◆ **WORK REQUEST A**: In the November 2021 market insights below, rewrite the paragraph beginning "With jobs improving" as a short list that keeps its main points.
◆ **WORK REQUEST B**: According to the November 2021 market insights below, what inflation rate does the 5-year breakeven rate on TIPS show the bond market pricing in for the coming years?

◆ **DOCUMENT EXCERPT**:
-.-.-

November 2021 Market Insights
By: Ryan P. Johnson, CFA, CFP® - Director of Portfolio Management & Research
Just under one year ago, we published a video highlighting the first time that the Dow Jones Industrial Average, “The Dow”, hit 30,000. As we again approach the Thanksgiving holiday, we remain thankful that you trust us to help you with your financial planning, investments, and taxes. Now, one year later, the Dow has gained over 20% and recently passed the 36,000 level. Over the past year the S&P 500 has increased over 30% to over 4,700. You may have just noticed a performance gap in those last two sentences. The performance of these indices as well as the NASDAQ are the most widely quoted for stock market performance in the U.S. and the returns among these indices have varied widely over the past two years in particular. The differences include a variety of factors including style and sector allocations, such as a much heavier Technology weighting in the NASDAQ. The S&P 500, the main index we track because it represents over 80% of the market cap in U.S. stocks, has hit a new high at some point every month this year; if we hit a new high in December it will match the 12-for-12 record of 2014.
Inflation is a topic that remains at the top of current investor concerns. So far inflation has not derailed the markets or the economic recovery. Much of the inflation over the past year has been goods-based, including energy and auto prices. Certain branches of the Federal Reserve keep track of “sticky” and “flexible” Consumer Price Indices (CPI). Roughly 70% of CPI is sticky with the rest being categorized as flexible. What we have seen over the past year is a rapid increase in the price of many flexible goods: food, energy, autos, apparel, and lodging away from home. The latest read on these components increased over 15% from a year ago. Flexible CPI has fallen below 0% (deflationary) several times over the past 20 years and has swung 5 to 10% in a year many times. Over the past 3 years, flexible inflation has been just under 5% annualized. Sticky prices, which are dominated mainly by housing costs, then by food away from home, recreation, and medical services, have increased over 3% from a year ago, which is the highest reading since 2007/08. Sticky readings have been above 0% since the data started in the late 1960’s and over the past 30 years, readings have often been in the realm of 2.5%. Over the past 3 years, sticky inflation has been about 2.7% annualized. Lastly, indicators such as the 5-year breakeven rate on inflation-protected bonds (TIPS) show that the bond market is pricing in 3.3% inflation in the coming years. Collectively, this is why the Federal Reserve has begun to taper its bond purchases; still buying more but at a slower rate. This is also why futures contracts currently show higher than 50% odds that the Fed will have its first interest rate hike in June of 2022.
With jobs improving, government stimulus still increasing in absolute dollars, and the average consumer balance sheet still strong, we expect holiday spending will be above average and we expect Q4 GDP growth to be above average.
As we continue to grow, our focus remains on one family, business, or foundation at a time. We would love for you to send the link below to your friends and family, so that we may assist other successful business owners and individuals with their financial needs: https://mybuckingham.com/contact. We again thank you for your continued trust and support.

-.-.-

◆ **SOURCE MATERIAL**:

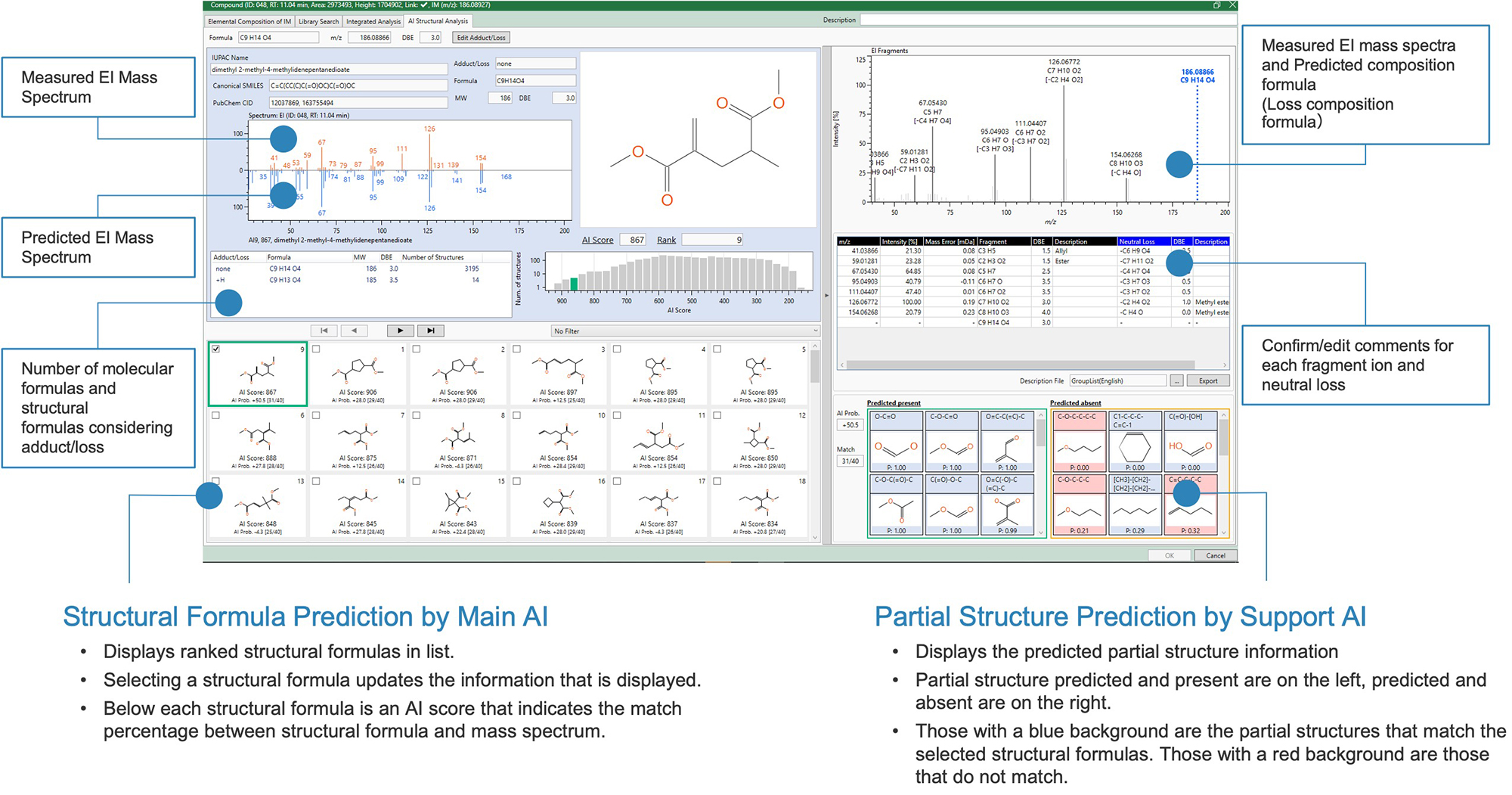
Task: Select the cyclohexene partial structure tile
Action: click(x=1135, y=443)
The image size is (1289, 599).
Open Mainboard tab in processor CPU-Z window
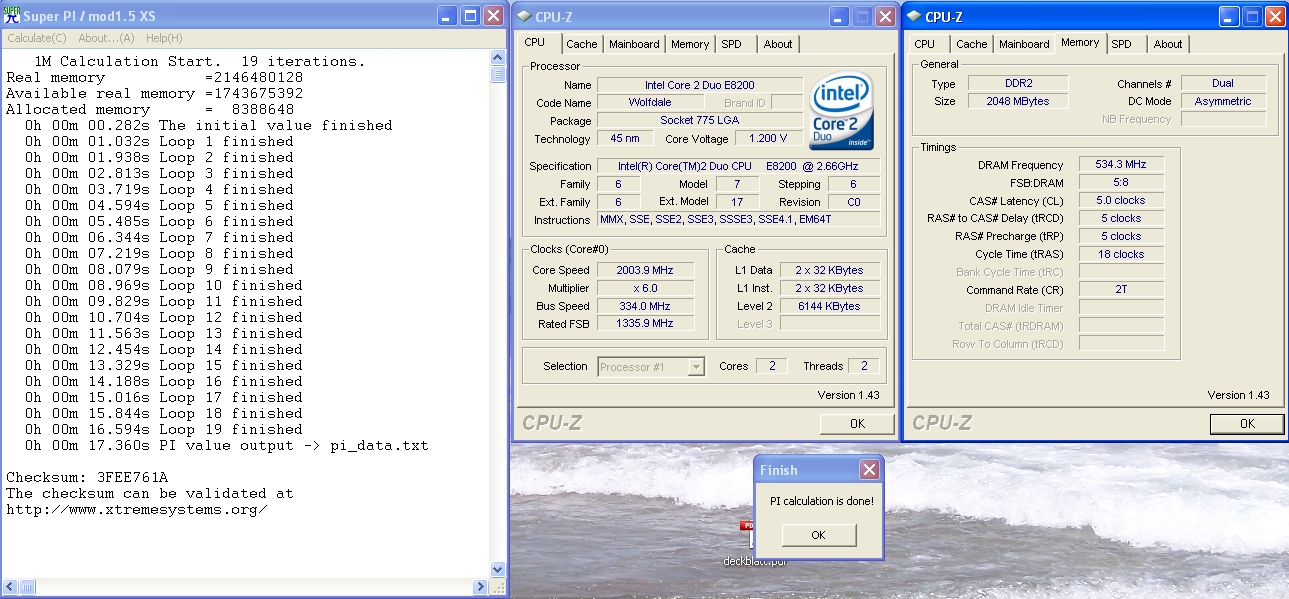point(634,44)
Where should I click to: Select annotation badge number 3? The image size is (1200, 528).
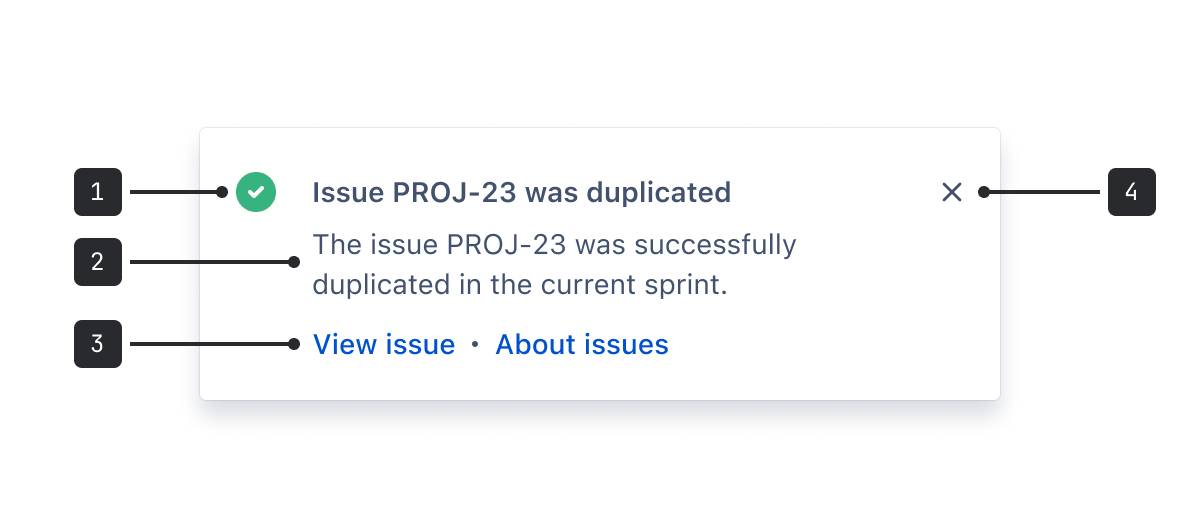[98, 344]
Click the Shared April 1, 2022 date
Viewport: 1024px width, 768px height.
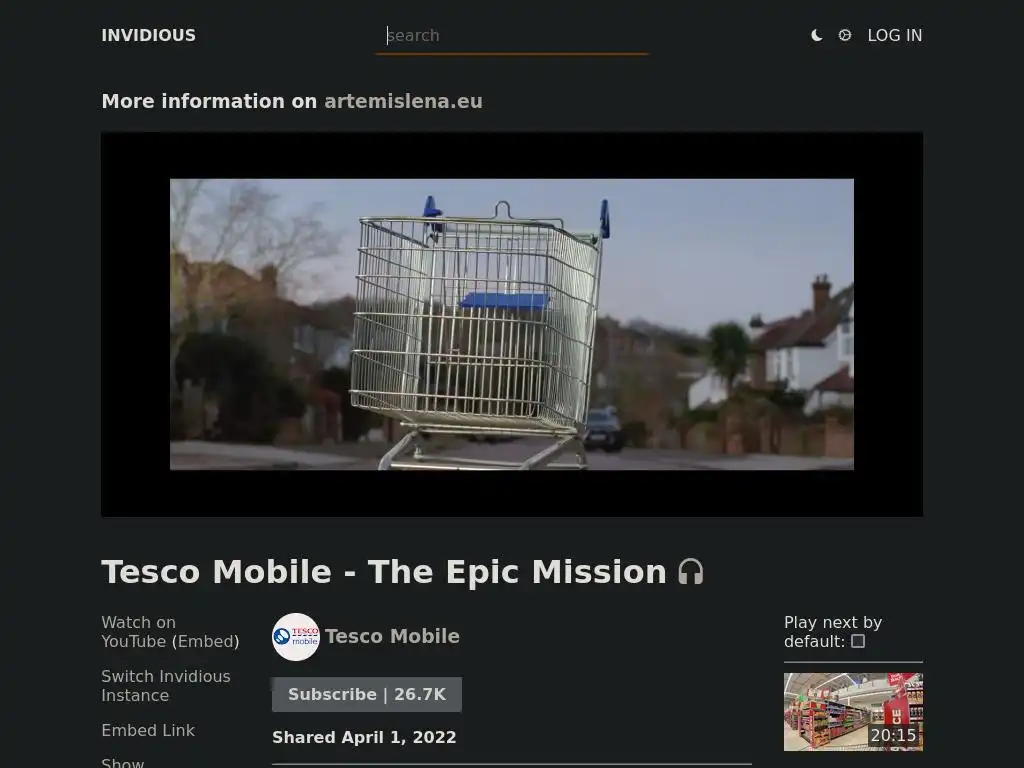364,737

-.-.-

◆ **EXERCISE SOLUTION A**:
- Jobs are improving.
- Government stimulus is still increasing in absolute dollars.
- The average consumer balance sheet is still strong.
- Expected result: above-average holiday spending and above-average Q4 GDP growth.

◆ **EXERCISE SOLUTION B**: 3.3%